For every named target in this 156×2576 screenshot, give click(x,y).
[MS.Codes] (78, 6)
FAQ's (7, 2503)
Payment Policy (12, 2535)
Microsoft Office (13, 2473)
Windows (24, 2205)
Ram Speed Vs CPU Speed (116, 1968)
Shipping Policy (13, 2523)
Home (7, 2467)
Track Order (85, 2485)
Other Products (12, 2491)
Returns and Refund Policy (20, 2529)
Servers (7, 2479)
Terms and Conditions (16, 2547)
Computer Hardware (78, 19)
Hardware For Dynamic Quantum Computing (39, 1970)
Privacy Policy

=-=-=

What needs to be done: Give back, word for word, the lines of the records that run from the one holding "Terms and Conditions (16, 2547)" to the very last.

Answer to this problem:
Terms and Conditions (16, 2547)
Computer Hardware (78, 19)
Hardware For Dynamic Quantum Computing (39, 1970)
Privacy Policy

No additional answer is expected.